* [Textauszug]:
+++

2.2 Bedeutung seiner Digesten
Von Ulpian ist mehr Literatur erhalten als von jedem anderen klassischen Juristen. Die meisten Werke dürften schon unter Caracalla abgefasst worden sein, da mit dessen Tode die schriftstellerische Tätigkeit erlischt[10]. Insgesamt sind von Ulpian über 200 libri erhalten. So bestehen die Digesten zu mehr als einem Drittel aus den Werken Ulpians. Erhalten sind Kommentare (u.a. Großkommentar zum prätor. Edikt und zu den drei libri iuris civilis des Masurius), sog Problemliteratur (je zehn disputationes und pandectae, sowie responsae), Elementarschriften wie die Institutiones und sieben libri regulae ebenso wie Monographien, bspw. de fideicomissis (sechs Bücher) oder de sponsalibus. Aufgrund seines besonderen fachlichen und schreiberischen Könnens und seiner herrschaftlichen Grundeinstellung wurde Ulpian zum beliebtesten Juristen der ausgehenden Kaiserzeit[11].

+++

* [Vorliegende Datensätze]:

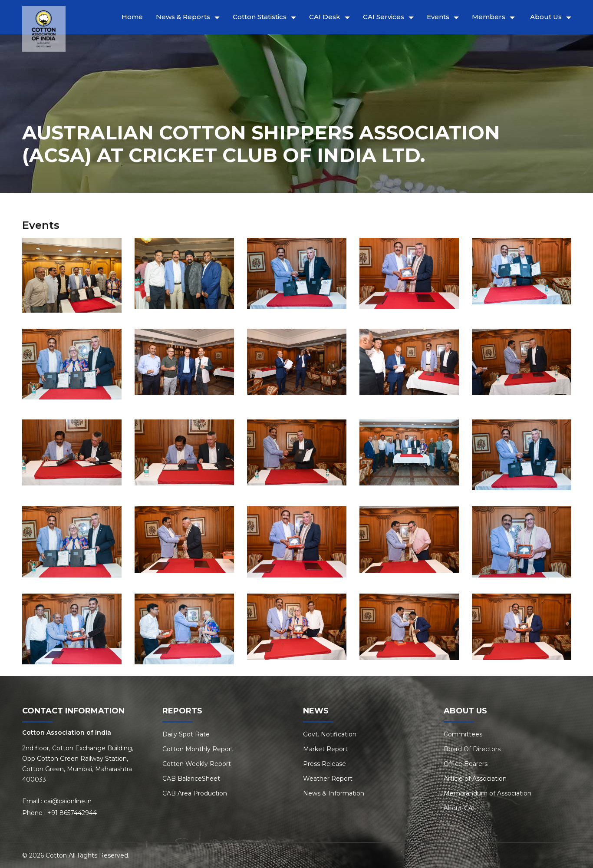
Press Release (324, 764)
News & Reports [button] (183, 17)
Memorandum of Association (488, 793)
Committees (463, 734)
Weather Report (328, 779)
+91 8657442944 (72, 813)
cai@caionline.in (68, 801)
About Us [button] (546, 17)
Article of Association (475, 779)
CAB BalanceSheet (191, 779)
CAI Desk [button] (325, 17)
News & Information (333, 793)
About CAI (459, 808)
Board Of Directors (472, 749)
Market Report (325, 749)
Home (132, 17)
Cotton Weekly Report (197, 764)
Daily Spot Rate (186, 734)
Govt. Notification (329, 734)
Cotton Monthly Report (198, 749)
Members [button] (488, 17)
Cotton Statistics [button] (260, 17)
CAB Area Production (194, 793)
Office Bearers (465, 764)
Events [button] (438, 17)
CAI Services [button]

+++

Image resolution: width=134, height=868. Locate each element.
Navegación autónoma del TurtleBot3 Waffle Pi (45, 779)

+++

* [Aufgabenstellung]: Greifen Sie den Textauszug über Ulpians Schriften an seinem Ende auf und führen Sie ihn weiter. Die Datensätze werden hier nicht benötigt.

* [Ergebnis der Übung]:
2.3 Masurius Sabinus
Sabinus war nach Pomp. D.1.2.2.50 recht arm und entstammte nicht dem Ritterstand. Erst mit 50 Jahren erhielt er das Gutachterrecht ius respondendi[12]. 22 n. Chr. übernahm Sabinus die Führung der Rechtsschule der Sabinianer von Ateius Capito (Dig.1.2.2.48). Sein bekanntestes Werk ist das Lehrbuch ius civile (3 Bücher) welches von Pomponius, Ulpian und Paulus kommentiert wurde[13].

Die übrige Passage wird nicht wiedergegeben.